WHO ARE WE
SAIBPP is a leading national voluntary professional association representing +2 500 members from the property sector and the built environment. SAIBPP was established in 1996 to address the under-representation of black people in the commercial property industry.
SAIBPP was founded in 1996 and is a registered B-BBEE Level 1 non-profit/social benefit company. SAIBPP is a voluntary professional association comprised of members from the property sector and the built environment. Our primary objective is to drive transformation in the property sector through policy advocacy, education and training and enterprise support and development. SAIBPP is led by its CEO Kululwa Muthwa, with the support of an experienced board of directors from the property industry and built environment, committee members, and office staff.

Transformation Advocacy

Education & Training

Enterprise Development
WHY DO WE EXIST?
The pace of transformation within the South African property sector is still alarmingly slow and characterised by pre-democracy ownership patterns. As it is, less than 10% of the property sector, which has been recorded as being worth about R5.8-trillion, can be defined as ‘black-owned’.
According the 2017 State of Transformation Report prepared by the Property Sector Charter Council, the commercial property sector continually fails to achieve the transformation targets outlined and agreed to within the Property Sector Charter in most of the B-BBEE key measurement criteria namely: ownership, management control, employment equity, skills development, preferential procurement and economic development. It is evident that existing interventions aimed at fast-tracking transformation are largely ineffective and that more practical interventions are now required.
There are many factors impacting on these results and these include but are not limited to access to finance, access to information and networks, access to education, regulatory red-tape, weak policy, legislation, and many others. We believe that the priority of the property sector should, at this stage, be to urgently facilitate the development and support of black-owned and black-controlled enterprises in the sector to ensure that the sector becomes more representative of the national demographic.
Land and property is also the primary economic utility used globally to build and store generational wealth. According to the 2016 Royal Institution of Chartered Surveyors (RICS) study, 70% of global wealth is held/invested in real estate.

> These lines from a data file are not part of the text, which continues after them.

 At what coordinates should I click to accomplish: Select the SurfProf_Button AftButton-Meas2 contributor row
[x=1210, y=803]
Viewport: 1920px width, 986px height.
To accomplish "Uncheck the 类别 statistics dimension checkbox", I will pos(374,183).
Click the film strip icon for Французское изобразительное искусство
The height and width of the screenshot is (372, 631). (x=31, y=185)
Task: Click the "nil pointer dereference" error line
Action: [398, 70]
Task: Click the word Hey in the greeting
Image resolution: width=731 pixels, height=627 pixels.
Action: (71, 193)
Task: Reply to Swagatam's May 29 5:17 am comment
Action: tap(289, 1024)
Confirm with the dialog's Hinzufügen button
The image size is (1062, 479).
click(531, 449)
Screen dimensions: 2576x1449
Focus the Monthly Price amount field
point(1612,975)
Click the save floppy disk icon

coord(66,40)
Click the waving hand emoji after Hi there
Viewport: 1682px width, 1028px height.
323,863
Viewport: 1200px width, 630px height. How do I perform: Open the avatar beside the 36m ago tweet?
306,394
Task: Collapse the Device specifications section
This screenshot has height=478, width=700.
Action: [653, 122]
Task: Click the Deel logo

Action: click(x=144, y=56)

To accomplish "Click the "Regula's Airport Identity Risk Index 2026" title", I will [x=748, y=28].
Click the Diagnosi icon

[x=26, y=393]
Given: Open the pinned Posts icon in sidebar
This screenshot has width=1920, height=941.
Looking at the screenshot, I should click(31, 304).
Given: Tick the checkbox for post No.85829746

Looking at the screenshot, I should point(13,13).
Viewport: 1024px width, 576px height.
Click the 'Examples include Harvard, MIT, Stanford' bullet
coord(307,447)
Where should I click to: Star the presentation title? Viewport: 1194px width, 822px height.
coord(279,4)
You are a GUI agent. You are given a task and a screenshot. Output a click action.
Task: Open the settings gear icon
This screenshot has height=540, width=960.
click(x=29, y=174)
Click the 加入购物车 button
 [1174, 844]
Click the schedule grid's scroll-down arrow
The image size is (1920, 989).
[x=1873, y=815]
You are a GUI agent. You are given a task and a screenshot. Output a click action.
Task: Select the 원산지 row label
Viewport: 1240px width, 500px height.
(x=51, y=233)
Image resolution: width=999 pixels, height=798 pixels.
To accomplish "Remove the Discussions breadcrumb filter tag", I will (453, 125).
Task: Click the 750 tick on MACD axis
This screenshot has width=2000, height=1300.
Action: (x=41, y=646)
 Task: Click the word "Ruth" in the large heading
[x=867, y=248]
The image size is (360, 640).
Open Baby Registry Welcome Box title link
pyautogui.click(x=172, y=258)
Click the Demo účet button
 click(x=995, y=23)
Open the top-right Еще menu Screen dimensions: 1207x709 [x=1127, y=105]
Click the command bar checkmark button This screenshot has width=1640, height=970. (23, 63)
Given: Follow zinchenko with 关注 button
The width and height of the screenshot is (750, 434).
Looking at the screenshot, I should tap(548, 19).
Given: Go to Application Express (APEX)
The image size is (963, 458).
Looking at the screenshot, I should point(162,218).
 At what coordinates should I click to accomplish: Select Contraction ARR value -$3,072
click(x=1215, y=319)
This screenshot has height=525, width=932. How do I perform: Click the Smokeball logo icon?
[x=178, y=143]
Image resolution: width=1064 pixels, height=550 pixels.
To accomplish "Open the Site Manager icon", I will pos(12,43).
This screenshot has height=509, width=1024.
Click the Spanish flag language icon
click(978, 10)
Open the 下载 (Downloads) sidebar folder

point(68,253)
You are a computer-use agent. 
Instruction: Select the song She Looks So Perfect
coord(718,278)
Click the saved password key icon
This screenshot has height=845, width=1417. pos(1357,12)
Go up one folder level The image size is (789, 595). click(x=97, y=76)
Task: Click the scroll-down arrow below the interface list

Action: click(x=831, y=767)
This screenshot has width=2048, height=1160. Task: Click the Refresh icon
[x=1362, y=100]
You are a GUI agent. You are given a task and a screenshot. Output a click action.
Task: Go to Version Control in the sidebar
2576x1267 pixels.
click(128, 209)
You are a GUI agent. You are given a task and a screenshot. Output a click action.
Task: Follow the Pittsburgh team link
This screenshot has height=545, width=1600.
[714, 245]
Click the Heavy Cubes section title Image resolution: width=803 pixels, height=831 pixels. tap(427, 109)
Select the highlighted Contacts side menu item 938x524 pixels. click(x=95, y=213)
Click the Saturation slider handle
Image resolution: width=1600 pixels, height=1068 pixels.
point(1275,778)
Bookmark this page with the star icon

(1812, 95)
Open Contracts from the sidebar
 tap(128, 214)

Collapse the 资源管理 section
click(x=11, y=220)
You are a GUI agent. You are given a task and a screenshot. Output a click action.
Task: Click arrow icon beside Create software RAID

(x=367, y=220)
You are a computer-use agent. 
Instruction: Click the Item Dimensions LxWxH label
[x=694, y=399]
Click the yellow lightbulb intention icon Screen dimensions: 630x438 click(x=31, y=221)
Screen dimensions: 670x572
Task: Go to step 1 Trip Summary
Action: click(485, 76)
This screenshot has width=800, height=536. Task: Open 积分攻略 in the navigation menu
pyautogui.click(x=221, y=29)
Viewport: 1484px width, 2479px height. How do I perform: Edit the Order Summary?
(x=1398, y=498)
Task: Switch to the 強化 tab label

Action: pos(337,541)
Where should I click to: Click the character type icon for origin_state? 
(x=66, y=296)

It is, therefore, of paramount importance to prioritise the growth and transformation of this sector while ensuring the security of tenure, delivering on the social priorities, for example, housing and education and creating opportunities for the average South African to be an active participant in the mainstream economy through individual title and property ownership.
WHAT WE DO
SAIBPP runs numerous programmes that aim to address the root causes of low (less than 10%) black participation in the South African commercial property sector, with a primary focus being on skills development, enterprise development, and policy formation.
Through our various programmes, events and strong relationships with the public sector and the business community at large, SAIBPP aims to ensure equitable representation and meaningful participation in the property industry for those who have been historically denied access to the sector through exclusionary legislative and economic policies.